Starring: Marion Cotillard, Matthias Shoenaerts, Armand Verdure
Director: Jacques Audiard
Running Time: 117 mins
Rust And Bone (De rouille et d’os) is a French film about a man who forms a strong bond with a killer whale trainer who suffers a horrific accident.
This is a pretty difficult film. It kicks off with a striking and very heavy-going opening act, and although it does gradually brighten, the misery and struggling of the main characters almost always overpowered that. That said, it is an engaging watch, and thanks to a well-written screenplay, two strong performances and eye-catching directing, Rust And Bone turns out as an impressive, if not flawed, drama.
Let’s start with Jacques Audiard’s directing, arguably the best part of this film. In keeping with the generally downbeat tone of the movie, Audiard constructs his scenes with expert precision.

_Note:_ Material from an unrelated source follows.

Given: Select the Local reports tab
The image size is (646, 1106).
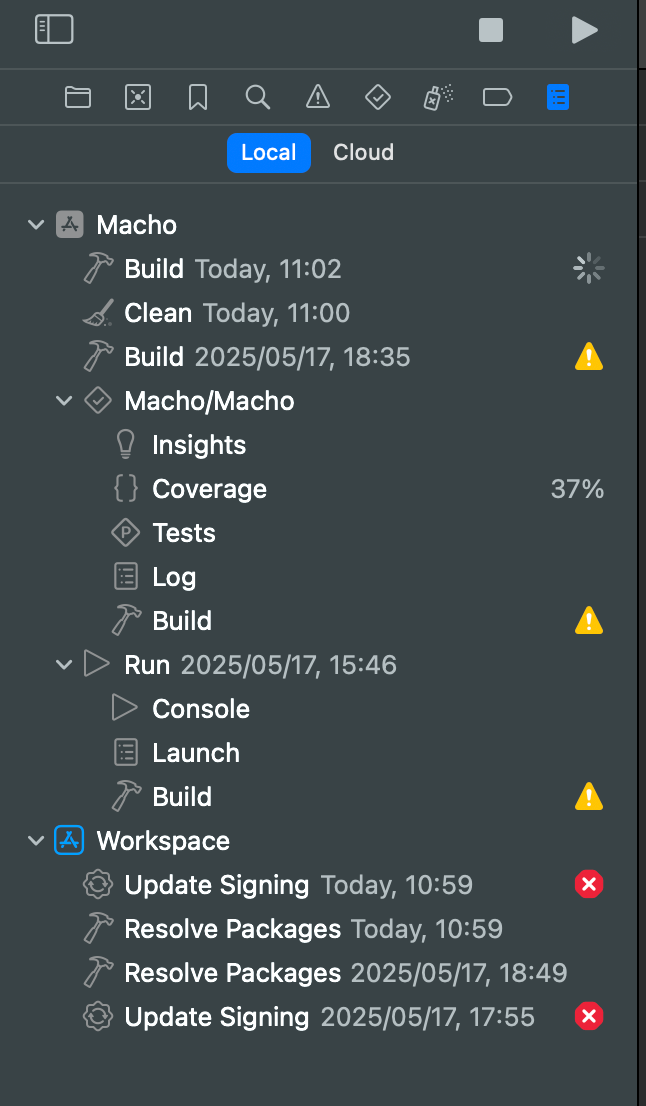Looking at the screenshot, I should point(269,153).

When things are going wrong, the images do look overtly dark and gloomy, and that atmosphere is reinforced by the use of shaky cam to give a greater sense of unease and uncertainty.
On the other hand, he does a great job of making the happy scenes feel happy. I can completely understand if you found a great amount of joy and hope when watching Rust And Bone, because there are a lot of underlying features that give it a more positive tone. Once again, Audiard uses more stable camerawork, and uses much more visually striking and bright settings to mirror happier emotions in certain scenes, and it really works the charm when you need a glimmer of hope in this dark story.
That story does start off really far down in the depths of darkness. From a pretty devastating opening act that shows the effect of this woman’s accident, that sense of pain doesn’t really move away for a very long time. It’s a testament to the screenplay and the directing that that atmosphere does linger for such a long time, and it’s by far the most emotionally impacting part of the whole movie.
The following two acts don’t quite live up to the power of that beginning, even though the film does try to reintroduce similar incidents, and as such it can feel a little bit plain. I was definitely engaged, and the development of the relationship between the two main characters through its ups and downs was compelling, but I just felt that there was a noticeable lack of really powerful emotion as the film moved along.
Finally, the two lead performances are excellent. Marion Cotillard proves once again what a brilliant actress she is by taking on a very challenging role, and delivering realistic emotion to the highest level. Meanwhile, her co-star, Matthias Schoenaerts, is impressive too, putting in an excellent turn as a morally dubious man who, despite being charming and helpful to Cotillard’s character, has a questionable home life, and Schoenaerts does a great job at making it tough for you to either fully support or write off this man.
Overall, I was impressed by Rust And Bone. Its story could have been more powerful and engrossing as in its second and third acts, but thanks to a striking first act, expert direction and great performances, this was ultimately a good film, and that’s why it gets a 7.3 from me.